The Athletics Federation of India (AFI) has not covered itself in glory by defaming and maligning marathoner O.P. Jaisha. The federation’s response, that she and her coach denied water or refreshments during her marathon run at the Rio Olympics, seems flimsy prima facie. A person running 42 km in 42 centigrade temperature and not accepting personalized drinks—somehow it doesn’t just add up.
The AFI’s arguments are actually excuses, and lame ones at that. Do you ask marathoners if they need personalized drinks? Isn’t it obvious that they would need some refreshments? And even if Jaisha and her coach had refused the drinks for whatever reasons—e.g., language and naivete—wasn’t it the duty of the AFI to provide them water nonetheless? Would cricket authorities allow a batsman to play without safety gear if he expressed the desire to do that? What were the AFI’s 16 officials expected to do in Rio anyway? Assist sportspersons? Or enjoy the joie de vivre the city is famous for?
It is clear as day that the AFI failed miserably in its duty; its failure could have actually cost Jaisha her life. And now it is insinuating that the Kerala athlete is playing some dirty game or perhaps aiming at cheap publicity. “We fail to comprehend why Ms Jaisha, who has been nurtured and trained with relentless dedication by the foreign expert and the AFI for years, chose to state incorrect information in her interview to a section of the media,” it said in a statement.
Notice the condescending attitude: ‘We did so much for you, and you are peddling lies against us.’ What remained unsaid but was very much evident from the statement was: ‘Thou shalt not tell on us.’ Evidently, the AFI bosses are intimidating her.
The AFI seems to have succeeded in convincing (coercing?) another marathoner, Kavita Raut, to toe its line. She said, “AFI provided all facilities, have no complaint against them. I can only speak for myself, I was offered energy drinks, etc., by the officials before the marathon but I had refused. O.P. Jaisha and her coach didn’t join the Assemblies so maybe that’s why they didn’t know about keeping a personal water bottle [at the designated station].”
It is quite clear that the AFI has decided to go on the offensive. So, secretary C.K. Valson accused Jaisha of not just bad performance at Rio but also of duplicity: “She underperformed in the marathon, maybe that’s why she has thrown this blame.”
In other words, everybody is wrong—sportspersons, coaches, maybe also the Rio organizers—but not India’s sports organizations and the self-serving officials running them. It needs to be mentioned that former Indian Olympic Association secretary general Lalit Bhanot, who is facing charges related to the Commonwealth Games Scam, was recommended in June 2015 by the AFI for election to the post of vice-president of the Asian Athletics Association. Bhanot, who was associated with the AFI for a decade, was duly elected to the post. Such are the antecedents of the AFI.

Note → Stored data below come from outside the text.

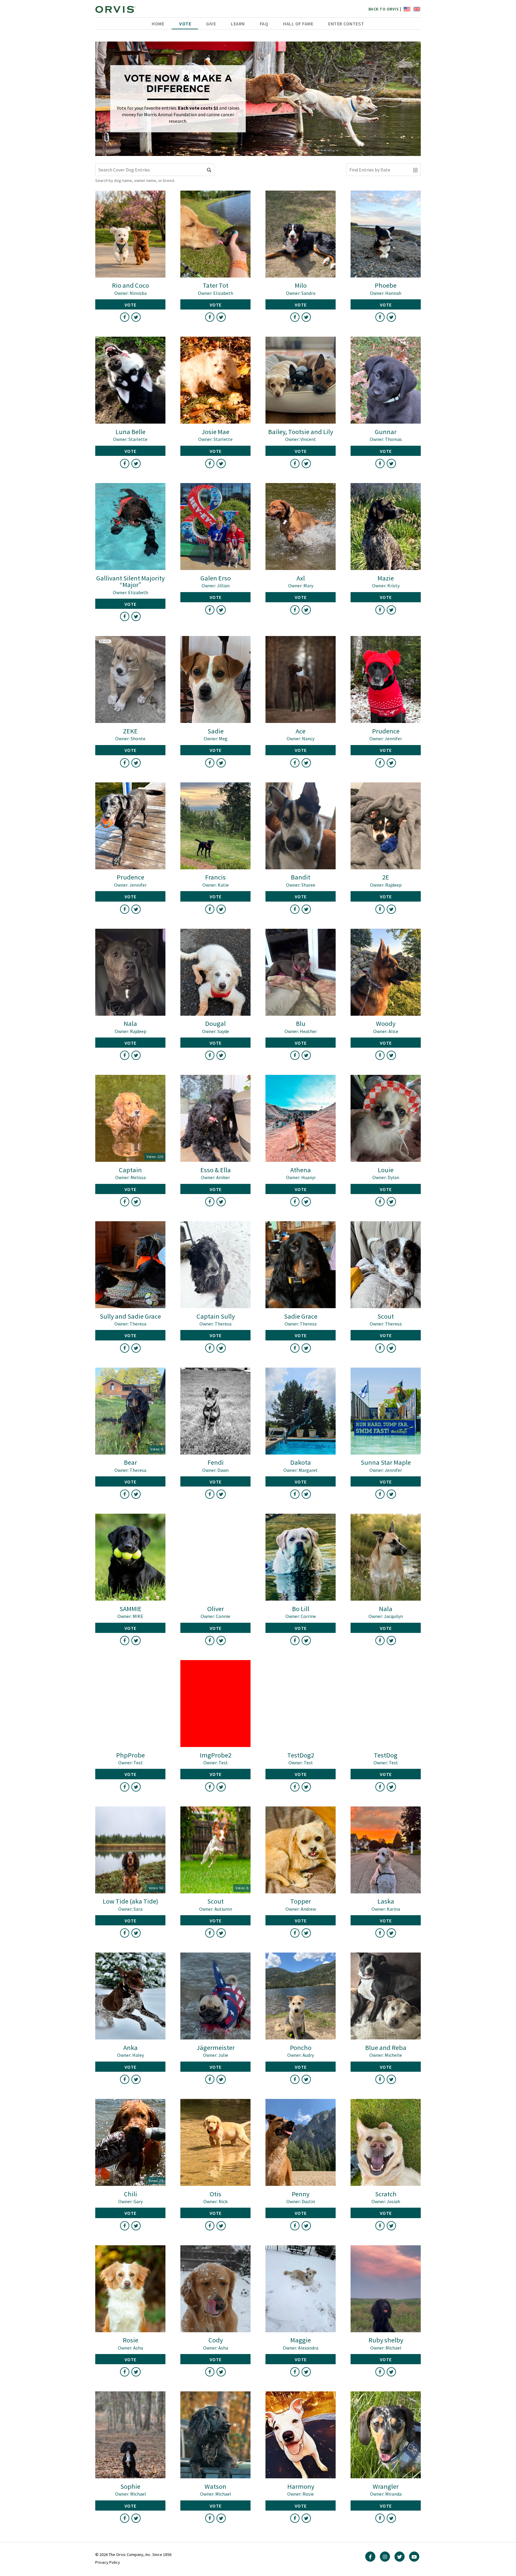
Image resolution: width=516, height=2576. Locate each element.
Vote (185, 24)
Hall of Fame (298, 24)
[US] (406, 9)
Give (211, 24)
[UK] (416, 9)
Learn (238, 24)
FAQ (264, 24)
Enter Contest (346, 24)
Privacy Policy (107, 2562)
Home (158, 24)
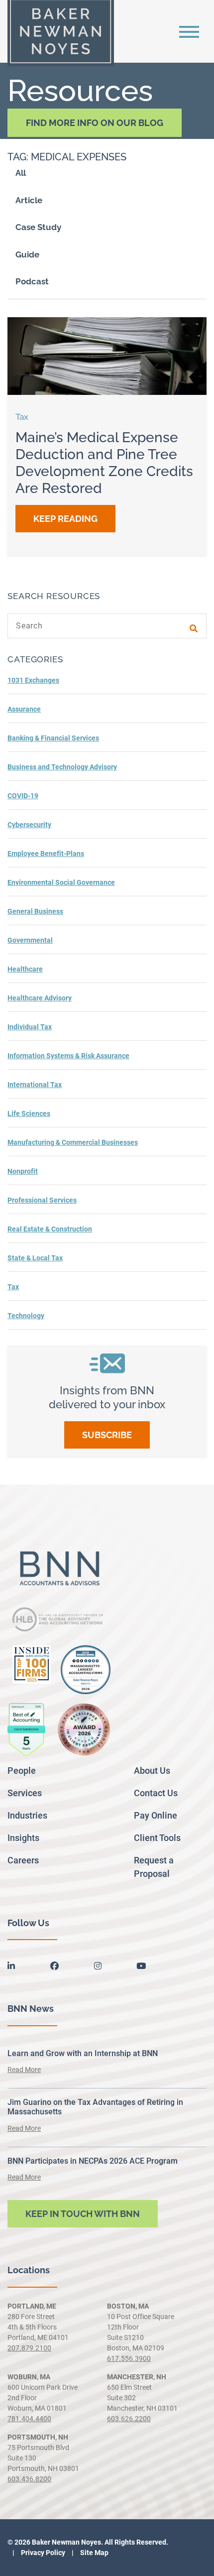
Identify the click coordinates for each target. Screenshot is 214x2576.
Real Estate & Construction (49, 1229)
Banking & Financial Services (53, 738)
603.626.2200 (129, 2419)
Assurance (24, 709)
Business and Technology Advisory (62, 767)
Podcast (32, 281)
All (20, 173)
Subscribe (107, 1435)
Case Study (38, 227)
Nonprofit (22, 1171)
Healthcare (25, 969)
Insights (23, 1838)
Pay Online (155, 1815)
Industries (27, 1815)
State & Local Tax (35, 1258)
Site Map (93, 2553)
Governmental (30, 940)
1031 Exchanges (33, 680)
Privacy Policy (42, 2553)
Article (28, 200)
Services (24, 1793)
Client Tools (157, 1838)
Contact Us (156, 1793)
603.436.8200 (29, 2479)
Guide (27, 254)
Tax (13, 1287)
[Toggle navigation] (189, 31)
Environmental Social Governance (61, 882)
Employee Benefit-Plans (45, 854)
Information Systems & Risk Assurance (68, 1056)
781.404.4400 (29, 2419)
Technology (25, 1316)
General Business (35, 911)
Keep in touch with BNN (82, 2213)
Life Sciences (28, 1113)
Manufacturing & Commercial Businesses (72, 1142)
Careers (23, 1860)
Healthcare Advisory (39, 998)
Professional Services (42, 1200)
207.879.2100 (29, 2348)
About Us (152, 1770)
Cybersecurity (29, 825)
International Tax (34, 1085)
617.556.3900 (129, 2358)
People (21, 1770)
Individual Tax (29, 1027)
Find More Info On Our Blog (94, 123)
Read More (24, 2070)
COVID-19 (22, 796)
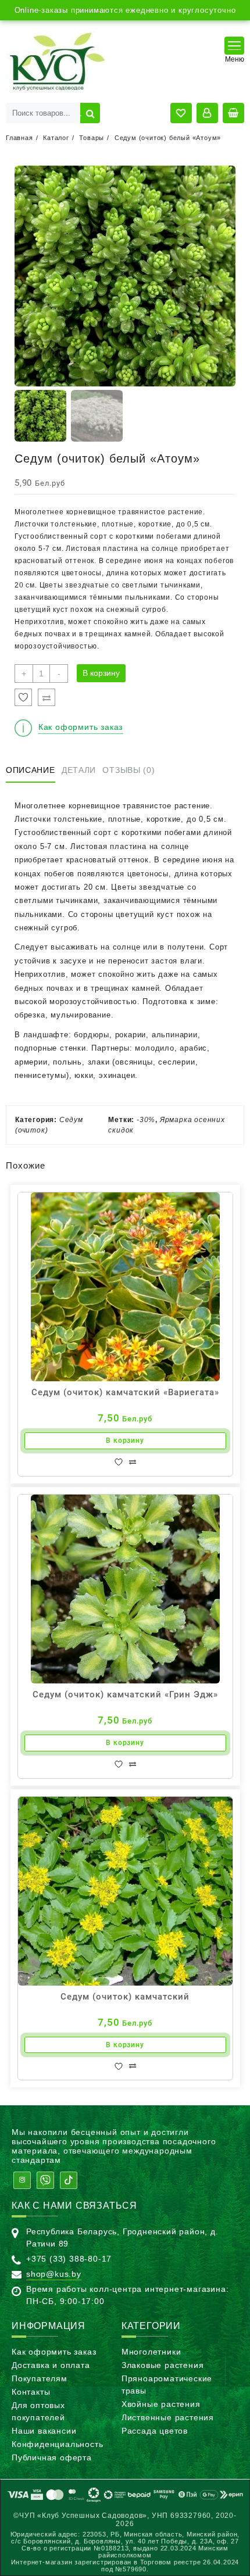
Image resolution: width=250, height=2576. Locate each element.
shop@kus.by (53, 2273)
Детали (79, 770)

And it is hurling vile charges at the athlete who risked her life to ensure that the image of her nation doesn’t get sullied: she kept running till she finished the race, despite the severest strain her body felt. Till date, she has not recovered from that day’s ordeal.
Instead of commending her for her heroic exertion, the federation is trying to demean and humiliate her.
The Sports Ministry has set up a two-member committee to probe the allegations made by Jaisha. The panel comprises Joint Secretary (Sports) Onkar Kedia and Director (Sports) Vivek Narayan.
This is a typical sarkari trick to defuse a crisis. Since it is obvious that the AFI bosses have failed Jaisha, a failure that could have had dire consequences for her, the proper response should be the dismissal of the entire federation and, if the need be, legal action against them. They have made it clear that they would not resign out of shame or remorse, for they are shameless and insolent.
Tough action against them will also help Sports Minister Vijay Goel, facing flak and ridicule for his selfie adventures, redeem himself.